Masalah – masalah khusus yang
berhubungan dengan bahan baku
Dalam bagian ini diuraikan akuntansi biaya bahan baku, jika dalam
proses produksi terjadi sisa bahan (scrap materials), produk cacat (defective
goods), dan produk rusak (spoiled goods).
1.
Sisa bahan (scrap materials)
Bahan yang mengalami kerusakan di
dalam proses pengerjaannya disebut sisa bahan. Perlakuan terhadap sisa bahan
tergantung dari harga jual sisa bahan itu sendiri. Jika harga jual sisa bahan
rendah, biasanya tidak dilakukan pencatatan jumlah dan harganya sampai saat
penjualannya. Tetapi jika harga jual sisa bahan tinggi, perlu dicatat jumlah
dan harga jual sisa bahan tersebut dalam kartu persediaan pada saat sisa bahan
diserahkan oleh bagian produksi ke bagian gudang.

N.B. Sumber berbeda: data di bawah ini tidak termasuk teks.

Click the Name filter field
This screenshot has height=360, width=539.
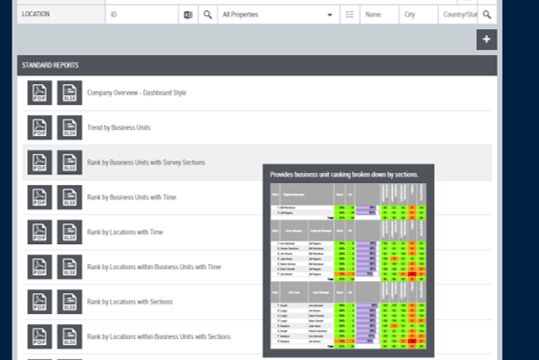click(x=379, y=14)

Jika di dalam proses produksi
terdapat sisa bahan, masalah yang timbul adalah bagaimana memperlakukan hasil
penjualan sisa bahan tersebut. hasil penjualan sisa bahan dapat diperlukan
sebagai :
a.
Pengurangan biaya bahan baku
yang dipakai dalam pesanan yang menghasilkan sisa bahan tersebut.
b.
Pengurangan terhadap biaya
overhead pabrik yang sesungguhnya terjadi.
c.
Penghasilan di luar usaha
(other income)
2.
Produk Cacat (Defective Goods)
Produk cacat adalah produk yang tidak
memenuhi standard mutu yang telah ditentukan, tetapi dengan mengeluarkan biaya
pengerjaan kembali untuk memperbaikinya, produk tersebut secara ekonomis dapat
disempurnakan lagi menjadi produk jadi yang baik.

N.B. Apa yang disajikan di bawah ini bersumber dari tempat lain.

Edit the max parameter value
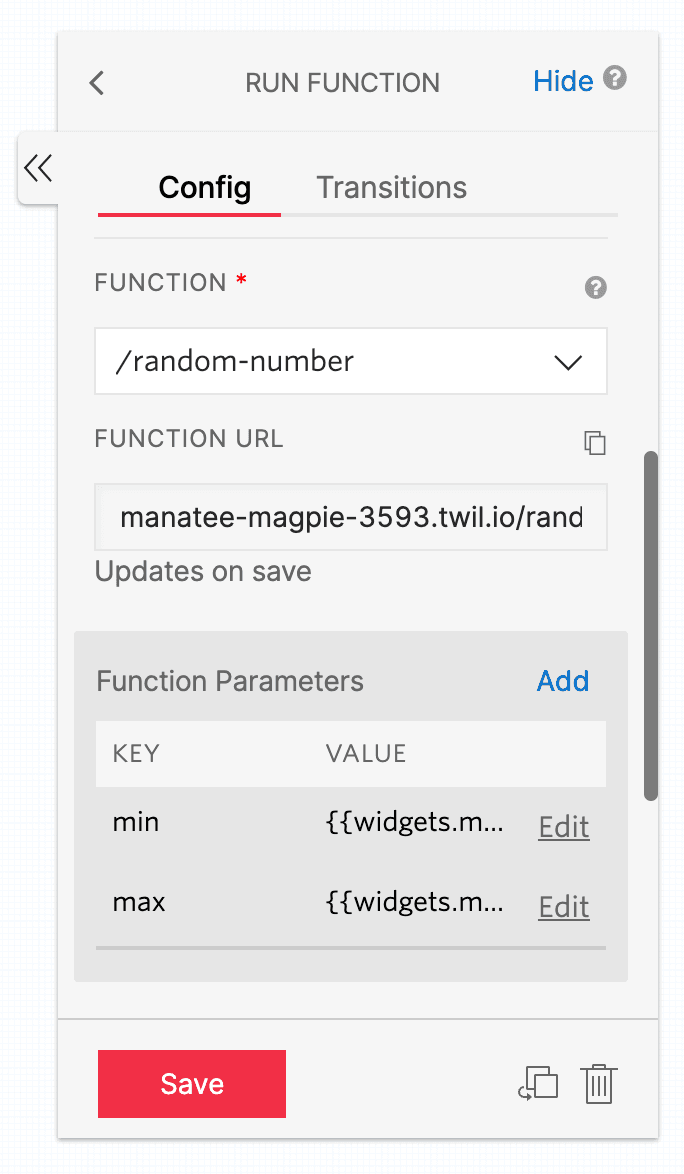 563,906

Masalah yang timbul dalam produk
cacat adalah bagaimana memperlakukan biaya tambah untuk pengerjaan kembali
(rework costs) produk cacat tersebut. jika produk cacat bukan merupakan hal yang
biasa terjadi dalam proses produksi, tetapi karena karakteristik pengerjaan
pesanan tertentu, maka biaya pengerjaan kembali produk cacat dapat di bebankan
sebagai tambahan biaya produksi pesanan yang bersangkutan.
3.
Produk Rusak (Spoiled Goods)
Produk rusak adalah produk yang tidak
memenuhi standard mutu yang telah ditetapkan, yang secara ekonomis tidak dapat
di perbaiki menjadi produk yang baik. Produk rusak merupakan produk yang telah
menyerap biaya bahan, biaya tenaga kerja dan biaya overhead pabrik.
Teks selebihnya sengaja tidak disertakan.